Assis Valente não entrou para a história da música popular apenas pelos seus clássicos, mas também pela maneira conflituosa com que combateu a hipocrisia da sociedade

Suas letras, alegres e festivas (“Brasil, esquentai vossos pandeiros/ iluminai os terreiros que nós queremos sambar”), não combinavam com a forma trágica como viveu. Tentou suicídio por quatro vezes. Na primeira, atirou-se do alto do Corcovado, sob a bênção do Cristo Redentor – acabou salvo pelos bombeiros, quebrando apenas algumas costelas. Só conseguiu tirar a própria vida em 1958, ao ingerir guaraná com formicida. Tinha 50 anos.

O jornalista e escritor Gonçalo Júnior acaba de assinar contrato com a editora Record para lançar a biografia definitiva do compositor baiano. Com o livro Quem Samba Tem Alegria – A Vida e a Música de Assis Valente, espera que a obra de Assis seja reconhecida à altura de sua importância e muitas lendas em torno de sua figura sejam enterradas. “Ele foi um compositor dos mais sofisticados e refinados, que deu à música popular brasileira uma densidade temática pioneira”, diz o escritor. Para Gonçalo, a questão da homossexualidade nunca foi muito bem resolvida por Assis. “Só porque ele cantava, em primeira pessoa, o drama de muitas mulheres? Se for assim, Chico Buarque também é gay.”
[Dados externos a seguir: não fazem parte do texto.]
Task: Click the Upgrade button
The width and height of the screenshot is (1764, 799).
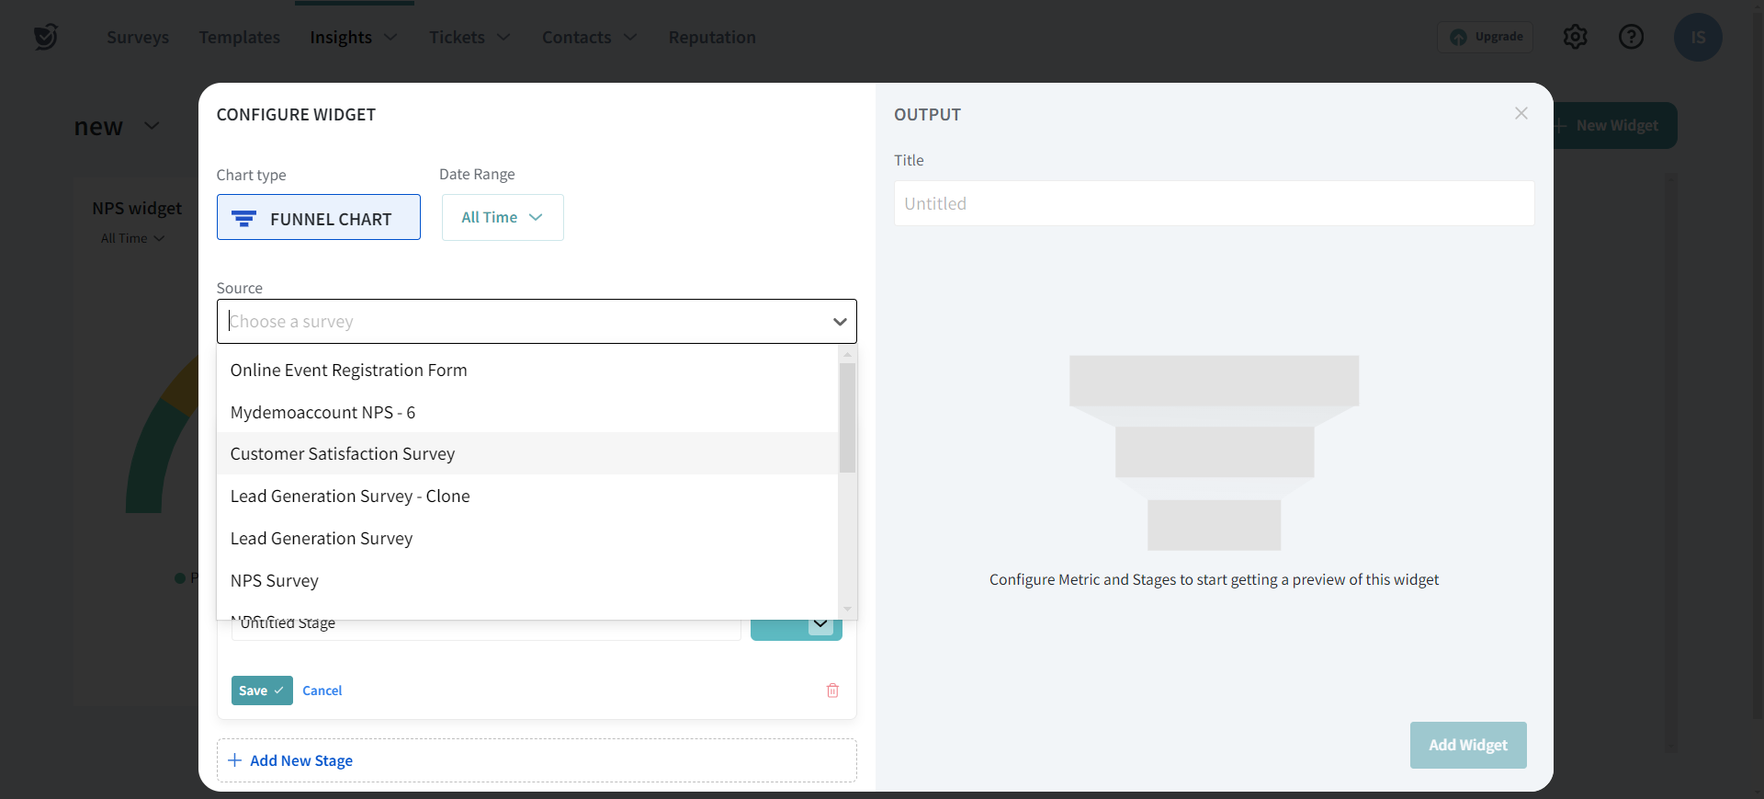Action: coord(1486,37)
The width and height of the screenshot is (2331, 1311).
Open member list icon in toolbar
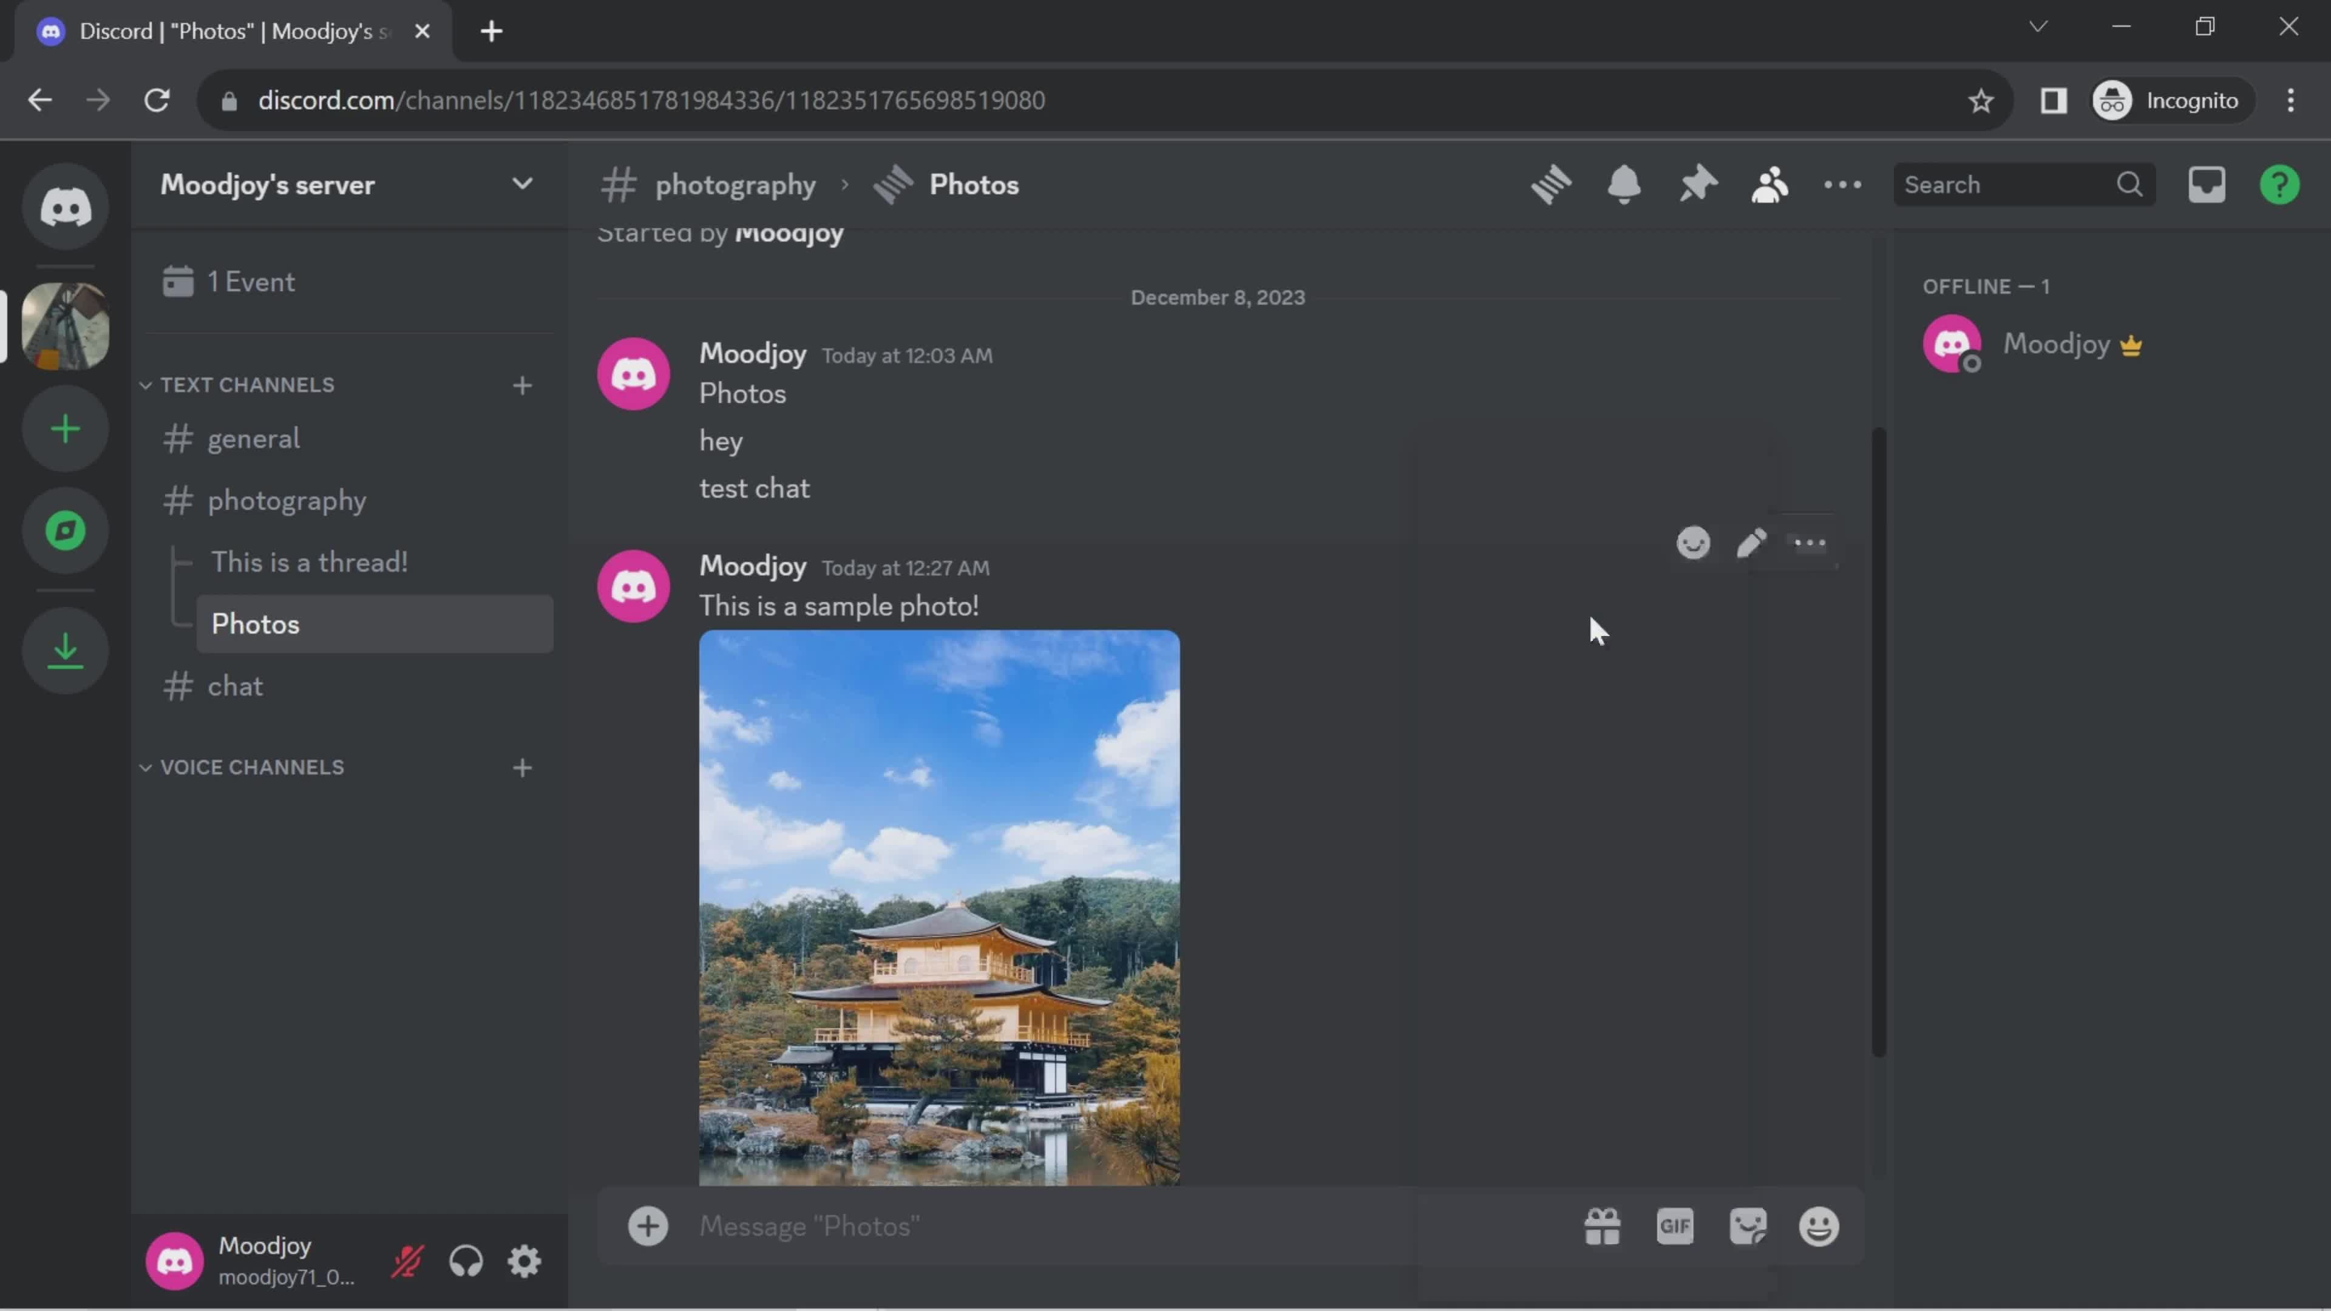coord(1769,184)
Duas canções de Assis Valente, ambas autobiográficas, são espelho fiel de sua personalidade, na opinião de Gonçalo: Cai, Cai, Balão e Alegria. “Elas contrapõem a alegria do samba e do Carnaval às tristezas e mazelas do dia a dia.” Em Alegria, por exemplo, o sambista resume sua melancolia no verso: “Vou cantando, fingindo alegria/ para a humanidade não me ver chorar”.

Mário Lago, em papo e prosa

Mário não morreu amargurado, muito menos esquecido. Era um homem muito bem resolvido, ciente de seus talentos e de suas poucas limitações. Fazia de tudo com imensa classe. Compositor invejável, poeta vigoroso, ator versátil, era dessas unanimidades incontestáveis. Não que não tenha tido suas desilusões. Sobretudo políticas. “Ele era um socialista de formação e passou a vida insatisfeito com os rumos do país”, diz o jornalista e crítico musical Jairo Severiano. 

Lago dizia que a abordagem de Amélia não é de gênero, pois também existe o “amélio”. O tema fala de um estado de amor, não de submissão

Filiado ao antigo PCB, o artista sempre foi um militante engajado, mas sua posição ideológica não era refletida nas letras. Não fez canções de protesto, mas em compensação entrou para a história como autor de letras comportamentais, como Ai, Que Saudades da Amélia (em parceria com Ataulfo Alves), muitas vezes contestada como exacerbação do politicamente incorreto, mas sempre defendida pelo compositor como uma singela crônica de confrontação da consumista fútil com a mulher parceira, cúmplice, solidária.

Em entrevista, chegou a dizer que abordagem não é de gênero, pois também existe o “amélio” para explicar que o tema é um estado de amor, não de submissão.

Severiano e ele foram amigos viscerais. Querido pelos colegas e parceiros, Mário Lago só se tornava “desleal” quando uma conquista amorosa estava em jogo, como lembra o jornalista, em referência ao “roubo”, pelo sambista, de uma das maiores paixões da vida de Noel Rosa, a dançarina Ceci. Noel ainda tentou dar o troco, reconquistar a amante (ele era casado e Lago, solteiro), mas a tuberculose o consumiu. Quando o coração de uma mulher estava em jogo, Lago “não era solidário nem no câncer”.

Severiano conta que ele não poupou nem mesmo o amigo Custódio Mesquita (seu parceiro em clássicos como Enquanto Houver Saudade e Nada Além), famoso pela boa-pinta e pelo jeitão sedutor. Mas não era páreo para Lago, que ganhou todas as disputas com o parceiro e não tinha nenhuma dificuldade moral ou remorso em fazer o papel de “ladrão amoroso”. Ai, meu Deus, que saudade de Mário Lago.